A solid is formed by rotating the region bounded by y = x − x^2 and y = 0 about the line x = 2 . Use the shell method to find the volume of the solid.

Answer 1

pi/2

Explanation:

I always like to draw an illustration for these problems.

For shells method think volume of cylinder=2pi×r×h

Integrate(2pi(2-x)(x-x^2) ,x=0...1)

Multiply

Integrate(2pi(2x-2x^2-x^2+x^3 ,x=0...1)

Combine like terms

Integrate(2pi(2x-3x^2+x^3) ,x=0...1)

Begin to evaluate

2pi(2x^2/2-3x^3/3+x^4/4) ,x=0...1

2pi(x^2-x^3+x^4/4), x=0...1

2pi(1-1+1/4)

2pi/4

pi/2

Answer 2

The volume of the resulting solid is π/2 cubic units.

Explanation:

Please refer to the diagram below.

The shell method is given by:

`\displaystyle V = 2\pi \int _a ^b r(x) h(x)\, dx`

Where the representative rectangle is parallel to the axis of revolution, r(x) is the distance from the axis of revolution to the center of the rectangle, and h(x) is the height of the rectangle.

From the diagram, we can see that r(x) = (2 - x) and that h(x) is simply y.

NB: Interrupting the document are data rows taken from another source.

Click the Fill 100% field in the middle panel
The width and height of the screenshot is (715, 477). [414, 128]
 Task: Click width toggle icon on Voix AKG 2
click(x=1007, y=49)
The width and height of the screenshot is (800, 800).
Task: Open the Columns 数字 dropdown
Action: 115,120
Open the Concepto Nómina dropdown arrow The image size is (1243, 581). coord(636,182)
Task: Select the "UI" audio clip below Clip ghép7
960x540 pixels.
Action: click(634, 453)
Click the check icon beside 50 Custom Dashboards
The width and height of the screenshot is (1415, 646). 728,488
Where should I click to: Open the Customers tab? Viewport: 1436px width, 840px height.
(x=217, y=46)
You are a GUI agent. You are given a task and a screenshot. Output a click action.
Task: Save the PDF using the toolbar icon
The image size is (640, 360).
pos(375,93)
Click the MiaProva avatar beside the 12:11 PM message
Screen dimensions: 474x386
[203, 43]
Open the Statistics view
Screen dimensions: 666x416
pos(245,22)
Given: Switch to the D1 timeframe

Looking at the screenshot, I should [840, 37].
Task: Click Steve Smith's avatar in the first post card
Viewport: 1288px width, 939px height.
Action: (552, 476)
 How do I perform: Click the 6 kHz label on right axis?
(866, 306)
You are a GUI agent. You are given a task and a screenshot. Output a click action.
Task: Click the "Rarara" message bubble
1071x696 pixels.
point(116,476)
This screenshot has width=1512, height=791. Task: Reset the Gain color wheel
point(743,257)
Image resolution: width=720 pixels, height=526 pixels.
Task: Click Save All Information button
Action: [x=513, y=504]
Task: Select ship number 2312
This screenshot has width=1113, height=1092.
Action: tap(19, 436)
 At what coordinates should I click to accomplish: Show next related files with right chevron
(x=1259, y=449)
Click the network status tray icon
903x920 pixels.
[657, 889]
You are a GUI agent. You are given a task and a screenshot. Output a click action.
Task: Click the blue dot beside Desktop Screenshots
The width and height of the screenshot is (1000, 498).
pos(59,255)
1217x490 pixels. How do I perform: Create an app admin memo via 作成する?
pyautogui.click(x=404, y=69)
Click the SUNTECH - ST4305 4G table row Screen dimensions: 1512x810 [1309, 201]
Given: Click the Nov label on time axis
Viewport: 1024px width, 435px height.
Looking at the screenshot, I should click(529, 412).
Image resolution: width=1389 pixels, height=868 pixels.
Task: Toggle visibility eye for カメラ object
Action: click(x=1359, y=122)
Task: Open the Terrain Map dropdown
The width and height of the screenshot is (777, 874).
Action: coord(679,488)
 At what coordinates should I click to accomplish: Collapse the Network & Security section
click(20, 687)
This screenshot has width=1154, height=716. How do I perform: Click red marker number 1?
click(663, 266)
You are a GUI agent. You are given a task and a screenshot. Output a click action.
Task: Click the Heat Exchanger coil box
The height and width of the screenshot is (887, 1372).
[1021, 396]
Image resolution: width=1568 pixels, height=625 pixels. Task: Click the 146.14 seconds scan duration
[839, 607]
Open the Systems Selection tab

The limits of integration are from a = 0 to b = 1. Therefore:

`\displaystyle V = 2\pi \int_0^1\underbrace{\left(2-x\right)}_(r(x))\underbrace{\left(x - x^2\right)}_(h(x))\, dx`

Evaluate:

`\displaystyle \begin{aligned} V&= 2\pi \int_0 ^1 \left(2x-2x^2-x^2+x^3\right) \, dx\\ \\ &= 2\pi\int _0^1 x^3 -3x^2 + 2x \, dx \\ \\ &= 2\pi\left((x^4)/(4) - x^3 + x^2 \Bigg|_0^1\right) \\ \\ &= 2\pi \left((1)/(4) - 1 + 1 \right) \\ \\ &= (\pi)/(2)\end{aligned}`

The volume of the resulting solid is π/2 cubic units.